In New Hampshire, Democrat John Lynch and state lawmakers took $43 million the state would owe over two years and put it aside until the dispute is settled. ''I'm going to talk with other governors to see if there's some concerted effort we can take," Lynch said.

Governors met privately yesterday with Senator Charles Grassley, the Iowa Republican who chairs the Senate Finance Committee that is considering President Bush's budget goal of reducing the growth of Medicaid by $10 billion over the next five years.

Governors said they all support a proposal to alter Medicaid in hopes of slowing its growing cost and to give states the chance to experiment with more effective ways to deliver healthcare.

An Iowa experiment, for example, aims to encourage preventive care by using copays to encourage people to make healthier choices. Patients would skip a copay if they quit smoking or lose weight. Those who don't follow through would be required to pay.

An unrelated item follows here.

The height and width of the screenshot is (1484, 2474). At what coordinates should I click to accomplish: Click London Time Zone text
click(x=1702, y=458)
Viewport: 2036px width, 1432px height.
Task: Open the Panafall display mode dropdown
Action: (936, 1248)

If accepted in Washington, the governors' plan would allow states to demand copayments from the poor, the disabled, and women with children, and add tools to curb seniors from giving relatives their assets so they could get Medicaid-funded long-term care.

Grassley said the governors' work was crucial. ''It's really key to getting something done. We will not get a bipartisan agreement in Congress without a bipartisan agreement from the governors."

Worries from healthcare advocates have some governors, particularly Democrats, warning that opening the door to copays must be accompanied by limits that don't drive the poorest recipients off government-provided health insurance.

''It's ill-advised to increase cost-sharing because what it will do is merely have people covered on paper," said Ron Pollack in Washington with Families USA, a healthcare advocacy group. ''But in reality, they won't truly have health coverage because they can't afford it."